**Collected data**
|---|

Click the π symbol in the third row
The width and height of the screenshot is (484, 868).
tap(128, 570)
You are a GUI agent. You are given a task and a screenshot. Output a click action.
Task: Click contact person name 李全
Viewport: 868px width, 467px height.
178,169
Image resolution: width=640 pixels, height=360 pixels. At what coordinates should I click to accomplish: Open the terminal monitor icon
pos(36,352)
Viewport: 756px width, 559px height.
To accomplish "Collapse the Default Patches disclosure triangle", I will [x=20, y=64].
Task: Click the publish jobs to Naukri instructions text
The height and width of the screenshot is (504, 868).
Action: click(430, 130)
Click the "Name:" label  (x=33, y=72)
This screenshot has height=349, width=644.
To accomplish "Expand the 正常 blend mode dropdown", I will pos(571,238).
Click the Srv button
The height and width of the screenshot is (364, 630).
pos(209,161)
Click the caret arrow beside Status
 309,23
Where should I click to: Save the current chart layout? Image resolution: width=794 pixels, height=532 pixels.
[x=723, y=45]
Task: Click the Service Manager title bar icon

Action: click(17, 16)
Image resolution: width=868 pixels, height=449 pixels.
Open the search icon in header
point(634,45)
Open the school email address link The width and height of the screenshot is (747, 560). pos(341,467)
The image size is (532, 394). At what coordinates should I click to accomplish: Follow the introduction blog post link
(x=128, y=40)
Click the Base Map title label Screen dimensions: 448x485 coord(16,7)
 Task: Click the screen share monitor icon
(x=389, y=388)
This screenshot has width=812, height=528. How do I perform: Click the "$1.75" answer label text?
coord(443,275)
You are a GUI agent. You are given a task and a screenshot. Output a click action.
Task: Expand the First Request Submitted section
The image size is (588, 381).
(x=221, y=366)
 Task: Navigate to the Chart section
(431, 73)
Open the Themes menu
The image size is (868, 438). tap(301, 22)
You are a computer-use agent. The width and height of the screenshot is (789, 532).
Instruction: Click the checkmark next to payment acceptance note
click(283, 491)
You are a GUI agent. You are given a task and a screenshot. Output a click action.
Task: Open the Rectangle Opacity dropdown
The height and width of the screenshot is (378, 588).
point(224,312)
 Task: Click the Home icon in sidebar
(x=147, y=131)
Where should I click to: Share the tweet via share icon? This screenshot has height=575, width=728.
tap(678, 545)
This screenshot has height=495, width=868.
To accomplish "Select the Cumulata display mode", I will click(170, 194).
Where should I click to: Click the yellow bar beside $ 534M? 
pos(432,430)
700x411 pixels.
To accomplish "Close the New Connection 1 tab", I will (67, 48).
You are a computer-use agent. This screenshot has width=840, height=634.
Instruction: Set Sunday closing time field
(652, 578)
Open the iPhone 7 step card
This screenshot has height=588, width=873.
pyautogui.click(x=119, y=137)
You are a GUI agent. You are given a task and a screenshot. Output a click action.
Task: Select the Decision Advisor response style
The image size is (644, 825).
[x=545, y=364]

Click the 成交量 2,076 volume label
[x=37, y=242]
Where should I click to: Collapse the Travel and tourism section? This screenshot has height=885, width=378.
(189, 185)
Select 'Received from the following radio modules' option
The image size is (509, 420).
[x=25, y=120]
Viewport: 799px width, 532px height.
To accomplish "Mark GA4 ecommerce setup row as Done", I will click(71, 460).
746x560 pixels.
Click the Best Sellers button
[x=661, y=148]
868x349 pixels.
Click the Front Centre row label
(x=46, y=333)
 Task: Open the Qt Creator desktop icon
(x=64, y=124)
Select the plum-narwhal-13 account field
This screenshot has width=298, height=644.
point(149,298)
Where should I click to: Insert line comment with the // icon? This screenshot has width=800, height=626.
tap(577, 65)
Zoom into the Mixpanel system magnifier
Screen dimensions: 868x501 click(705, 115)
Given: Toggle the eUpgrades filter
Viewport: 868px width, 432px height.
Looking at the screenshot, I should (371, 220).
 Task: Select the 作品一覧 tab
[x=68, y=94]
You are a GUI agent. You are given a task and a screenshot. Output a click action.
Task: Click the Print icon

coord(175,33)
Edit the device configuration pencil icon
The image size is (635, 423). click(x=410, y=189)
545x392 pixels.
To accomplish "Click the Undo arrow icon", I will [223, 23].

|---|

**Problem**
When you answer, set down the entries above precisely as they read.

**Response box**
Click the π symbol in the third row
The width and height of the screenshot is (484, 868).
tap(128, 570)
You are a GUI agent. You are given a task and a screenshot. Output a click action.
Task: Click contact person name 李全
Viewport: 868px width, 467px height.
178,169
Image resolution: width=640 pixels, height=360 pixels. At what coordinates should I click to accomplish: Open the terminal monitor icon
pos(36,352)
Viewport: 756px width, 559px height.
To accomplish "Collapse the Default Patches disclosure triangle", I will [x=20, y=64].
Task: Click the publish jobs to Naukri instructions text
The height and width of the screenshot is (504, 868).
Action: click(430, 130)
Click the "Name:" label  (x=33, y=72)
This screenshot has height=349, width=644.
To accomplish "Expand the 正常 blend mode dropdown", I will pos(571,238).
Click the Srv button
The height and width of the screenshot is (364, 630).
pos(209,161)
Click the caret arrow beside Status
 309,23
Where should I click to: Save the current chart layout? Image resolution: width=794 pixels, height=532 pixels.
[x=723, y=45]
Task: Click the Service Manager title bar icon

Action: click(17, 16)
Image resolution: width=868 pixels, height=449 pixels.
Open the search icon in header
point(634,45)
Open the school email address link The width and height of the screenshot is (747, 560). pos(341,467)
The image size is (532, 394). At what coordinates should I click to accomplish: Follow the introduction blog post link
(x=128, y=40)
Click the Base Map title label Screen dimensions: 448x485 coord(16,7)
 Task: Click the screen share monitor icon
(x=389, y=388)
This screenshot has width=812, height=528. How do I perform: Click the "$1.75" answer label text?
coord(443,275)
You are a GUI agent. You are given a task and a screenshot. Output a click action.
Task: Expand the First Request Submitted section
The image size is (588, 381).
(x=221, y=366)
 Task: Navigate to the Chart section
(431, 73)
Open the Themes menu
The image size is (868, 438). tap(301, 22)
You are a computer-use agent. The width and height of the screenshot is (789, 532).
Instruction: Click the checkmark next to payment acceptance note
click(283, 491)
You are a GUI agent. You are given a task and a screenshot. Output a click action.
Task: Open the Rectangle Opacity dropdown
The height and width of the screenshot is (378, 588).
point(224,312)
 Task: Click the Home icon in sidebar
(x=147, y=131)
Where should I click to: Share the tweet via share icon? This screenshot has height=575, width=728.
tap(678, 545)
This screenshot has height=495, width=868.
To accomplish "Select the Cumulata display mode", I will click(170, 194).
Where should I click to: Click the yellow bar beside $ 534M? 
pos(432,430)
700x411 pixels.
To accomplish "Close the New Connection 1 tab", I will (67, 48).
You are a computer-use agent. This screenshot has width=840, height=634.
Instruction: Set Sunday closing time field
(652, 578)
Open the iPhone 7 step card
This screenshot has height=588, width=873.
pyautogui.click(x=119, y=137)
You are a GUI agent. You are given a task and a screenshot. Output a click action.
Task: Select the Decision Advisor response style
The image size is (644, 825).
[x=545, y=364]

Click the 成交量 2,076 volume label
[x=37, y=242]
Where should I click to: Collapse the Travel and tourism section? This screenshot has height=885, width=378.
(189, 185)
Select 'Received from the following radio modules' option
The image size is (509, 420).
[x=25, y=120]
Viewport: 799px width, 532px height.
To accomplish "Mark GA4 ecommerce setup row as Done", I will click(71, 460).
746x560 pixels.
Click the Best Sellers button
[x=661, y=148]
868x349 pixels.
Click the Front Centre row label
(x=46, y=333)
 Task: Open the Qt Creator desktop icon
(x=64, y=124)
Select the plum-narwhal-13 account field
This screenshot has width=298, height=644.
point(149,298)
Where should I click to: Insert line comment with the // icon? This screenshot has width=800, height=626.
tap(577, 65)
Zoom into the Mixpanel system magnifier
Screen dimensions: 868x501 click(705, 115)
Given: Toggle the eUpgrades filter
Viewport: 868px width, 432px height.
Looking at the screenshot, I should (371, 220).
 Task: Select the 作品一覧 tab
[x=68, y=94]
You are a GUI agent. You are given a task and a screenshot. Output a click action.
Task: Click the Print icon

coord(175,33)
Edit the device configuration pencil icon
The image size is (635, 423). click(x=410, y=189)
545x392 pixels.
To accomplish "Click the Undo arrow icon", I will [223, 23].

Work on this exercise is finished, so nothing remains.